Some records:
__________
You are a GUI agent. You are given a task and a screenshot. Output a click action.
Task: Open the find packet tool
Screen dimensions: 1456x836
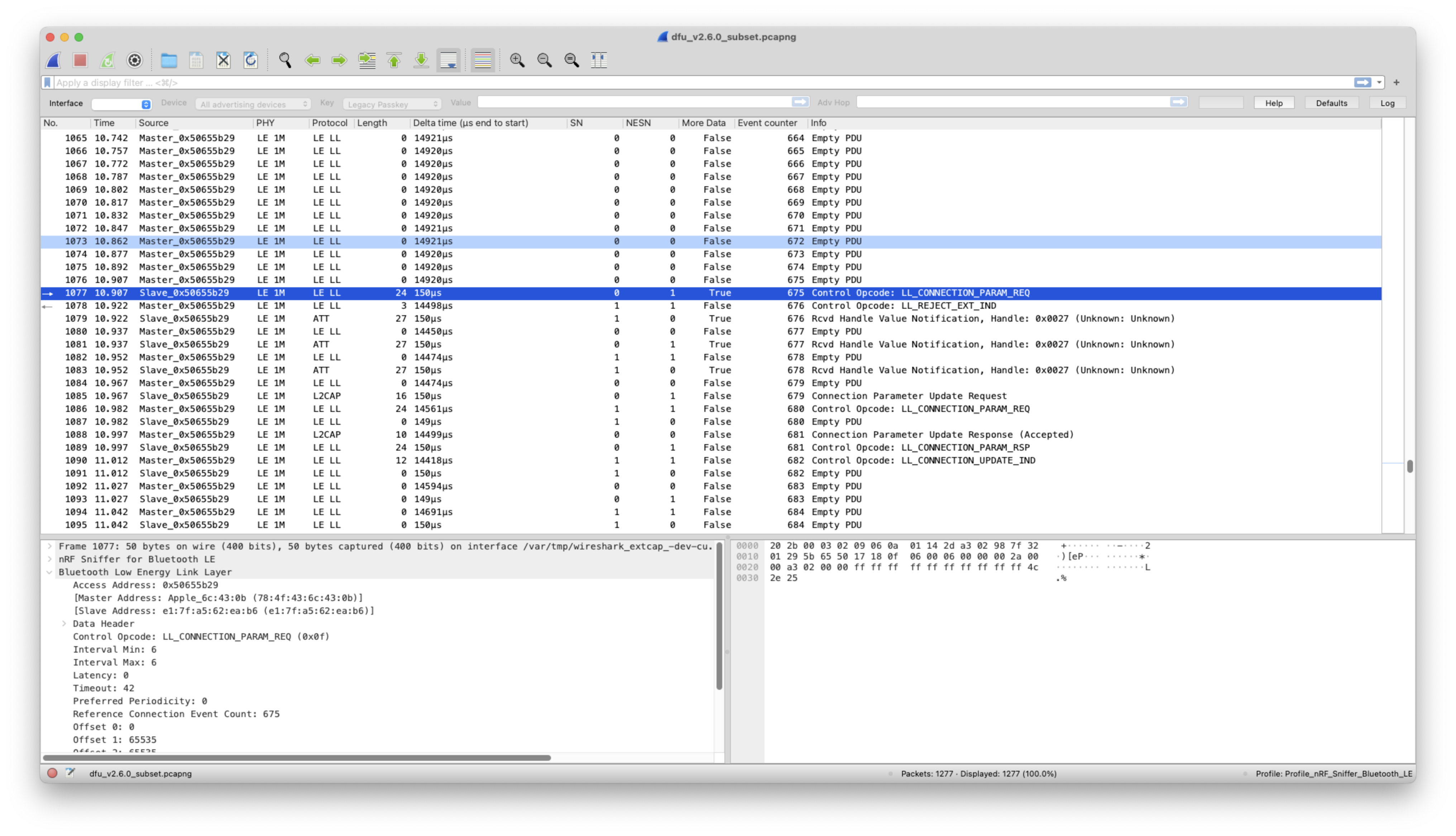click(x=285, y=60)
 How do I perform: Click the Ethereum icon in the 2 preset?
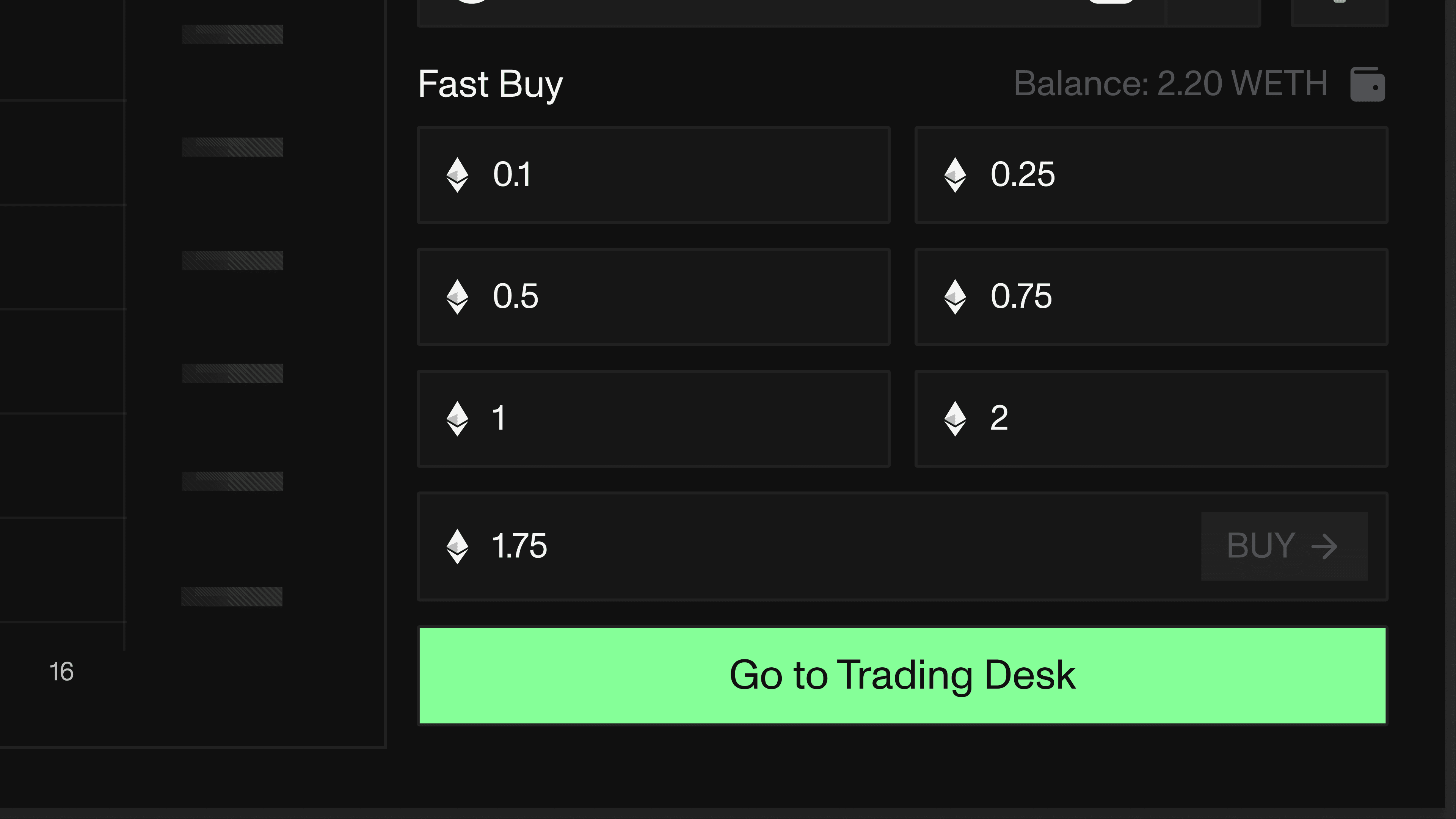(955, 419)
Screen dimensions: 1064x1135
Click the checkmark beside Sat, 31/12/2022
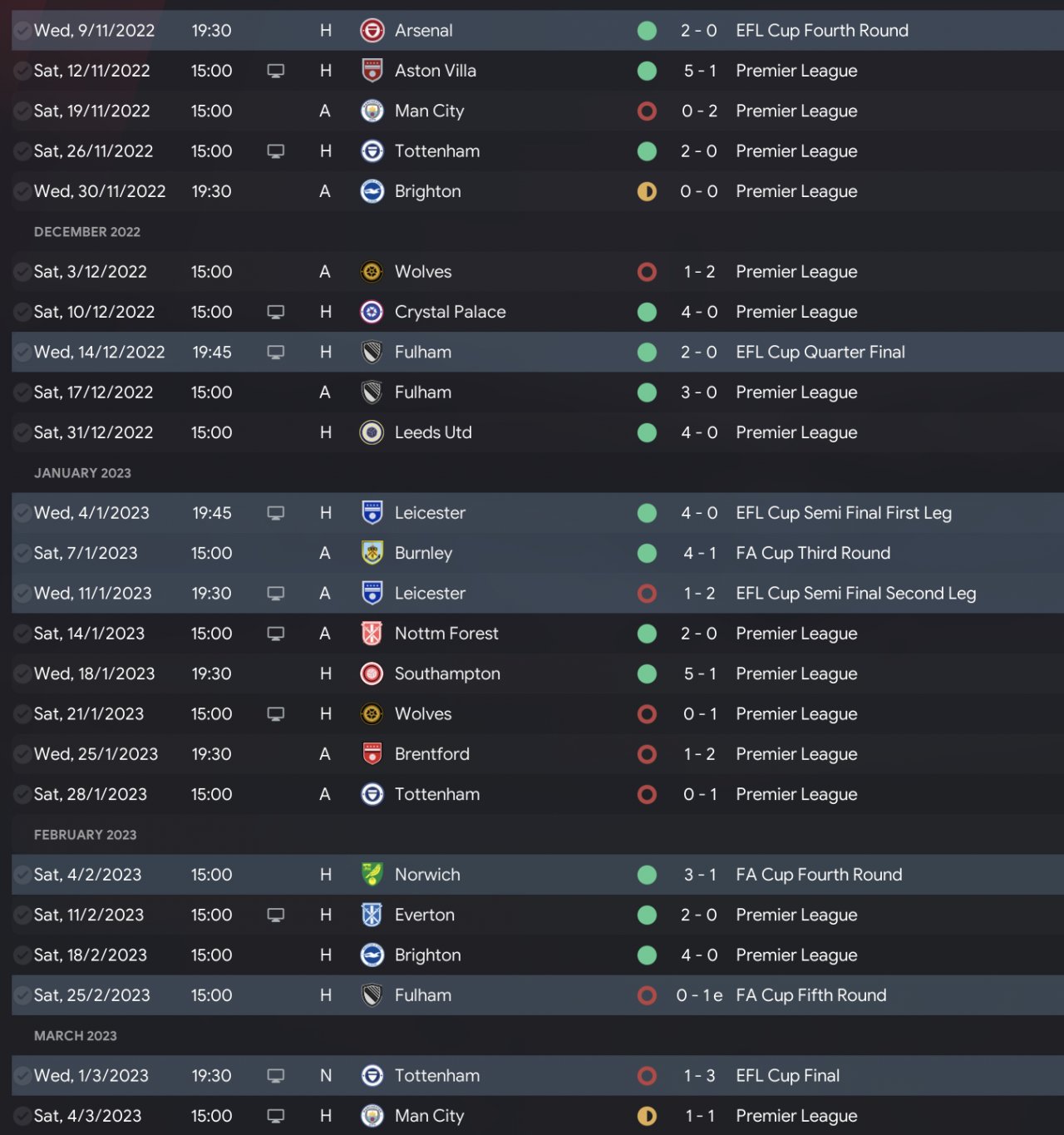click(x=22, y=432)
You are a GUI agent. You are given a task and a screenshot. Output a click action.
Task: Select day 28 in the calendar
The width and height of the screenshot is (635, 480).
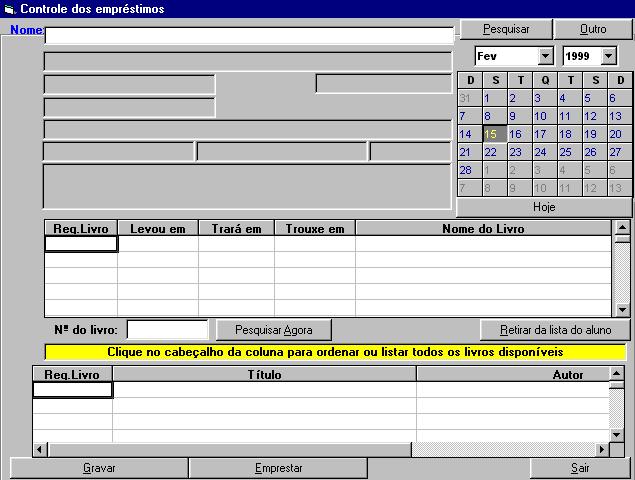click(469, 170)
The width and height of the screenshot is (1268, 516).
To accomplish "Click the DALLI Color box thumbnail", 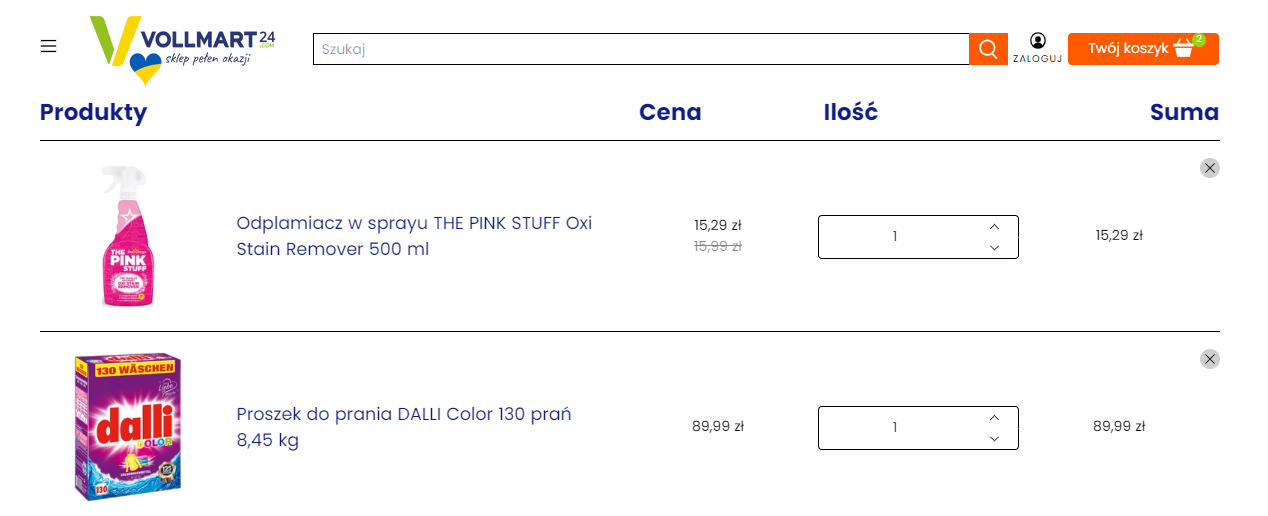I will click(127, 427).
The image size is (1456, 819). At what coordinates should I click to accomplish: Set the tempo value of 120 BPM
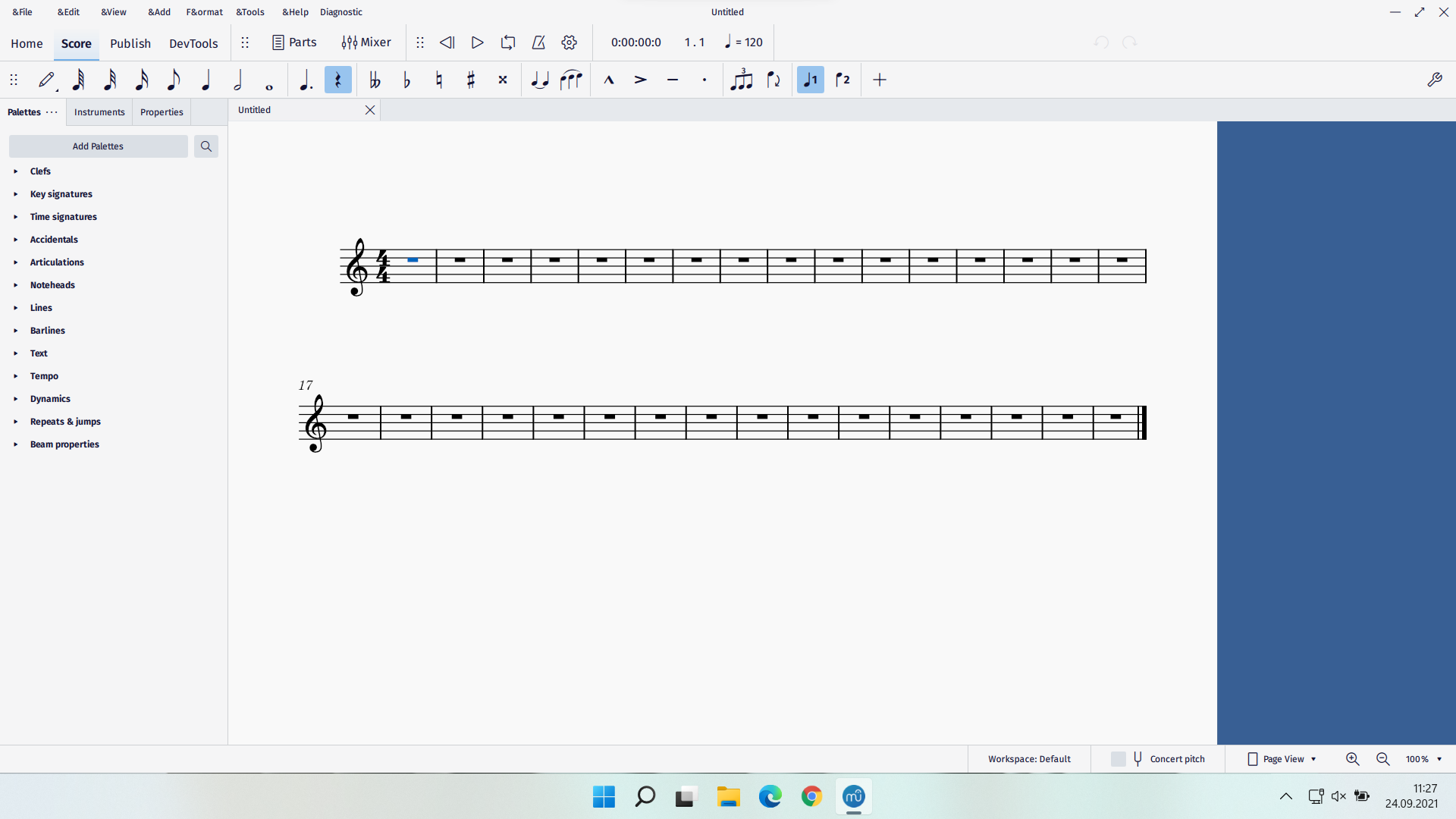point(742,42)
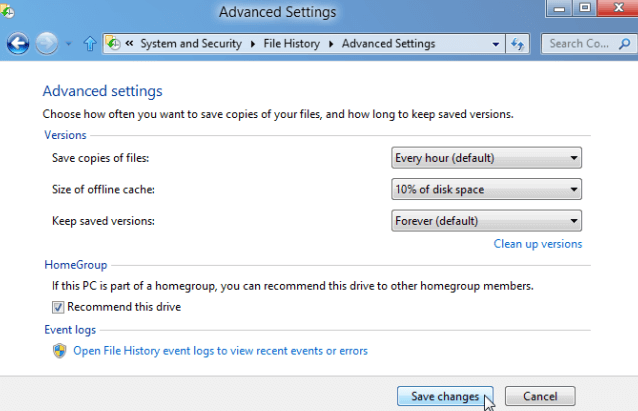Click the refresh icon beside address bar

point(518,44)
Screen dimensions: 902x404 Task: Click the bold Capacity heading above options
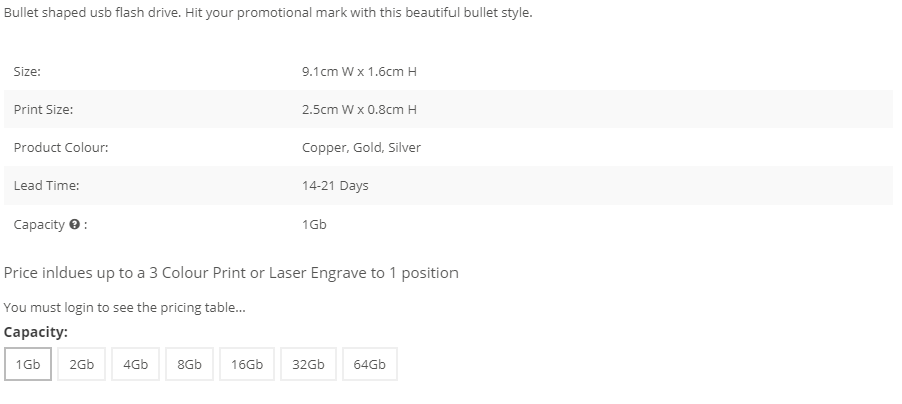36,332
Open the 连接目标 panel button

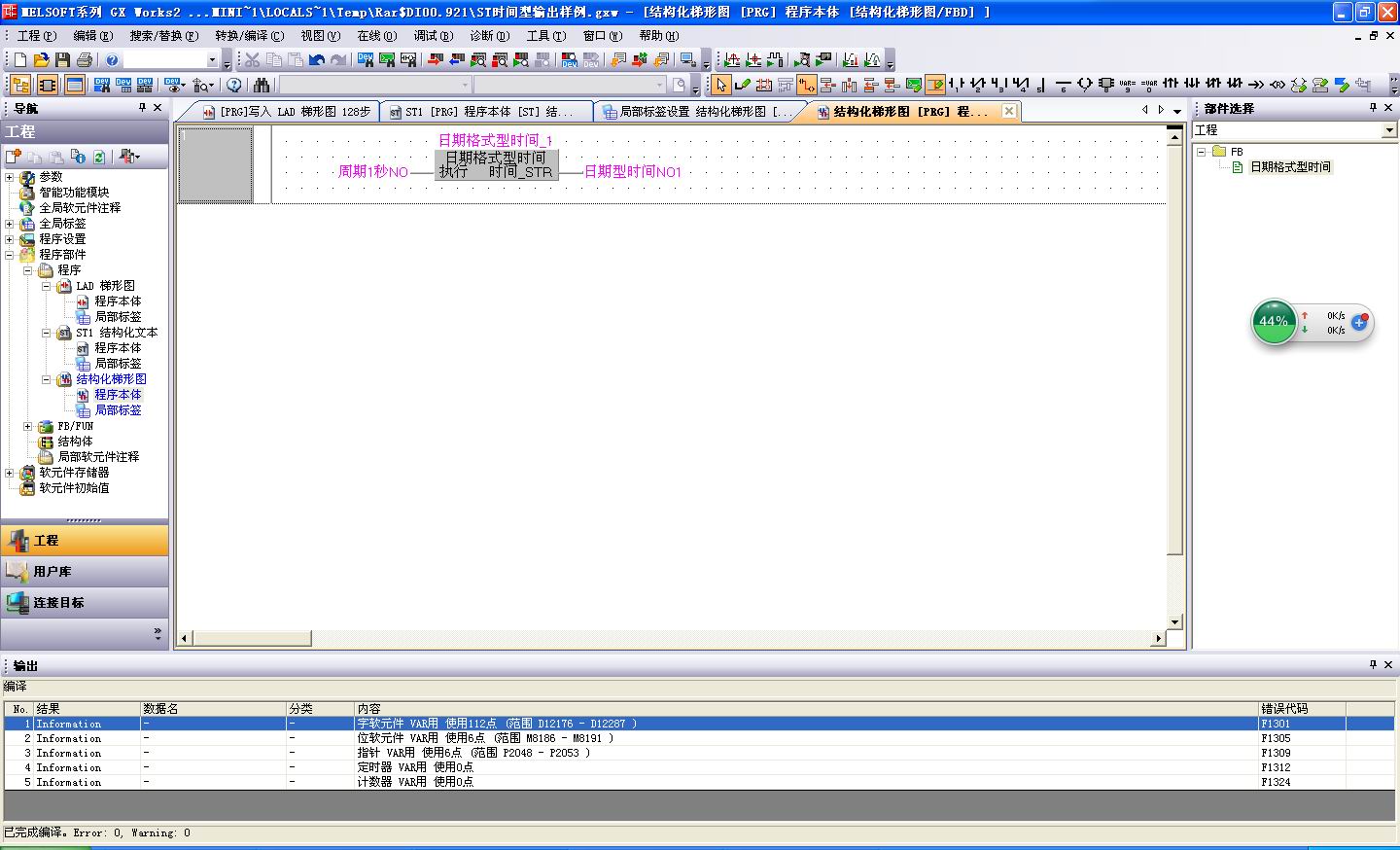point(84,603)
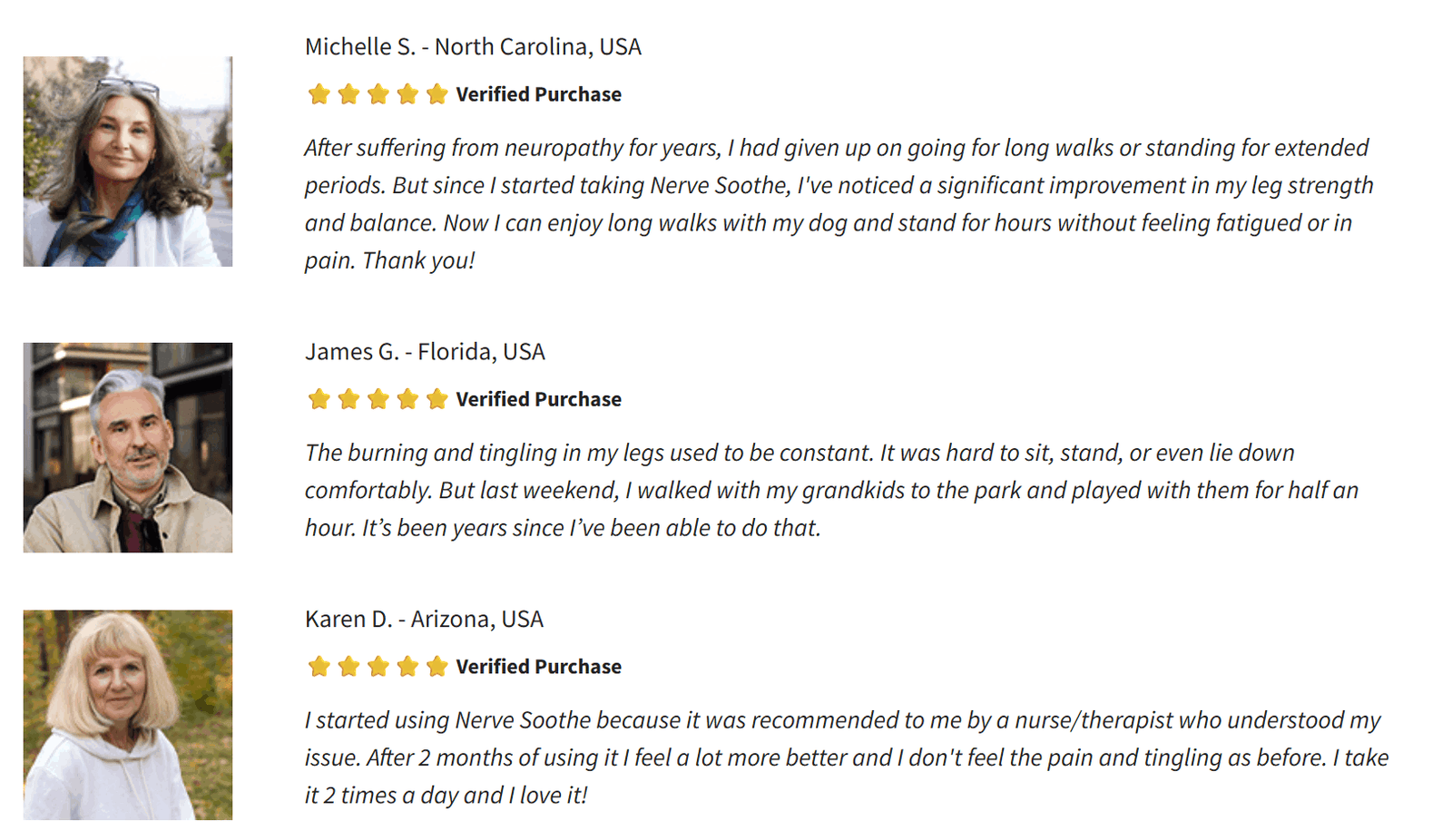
__________
**REQUIRED WORK**
Write out the rows again from the start through the line that contains "click(x=22, y=432)", that line included, keeping the requests and adding 133 to every coordinate in the answers. Leave the pictures out.

**SOLUTION**
You are a GUI agent. You are given a task and a screenshot. Output a click action.
Task: Open the find packet tool
Screen dimensions: 1456x836
click(x=418, y=193)
 How do I perform: Click the Ethereum icon in the 2 preset?
(1088, 552)
Screen dimensions: 1064x1135
Click the checkmark beside Sat, 31/12/2022
click(x=155, y=565)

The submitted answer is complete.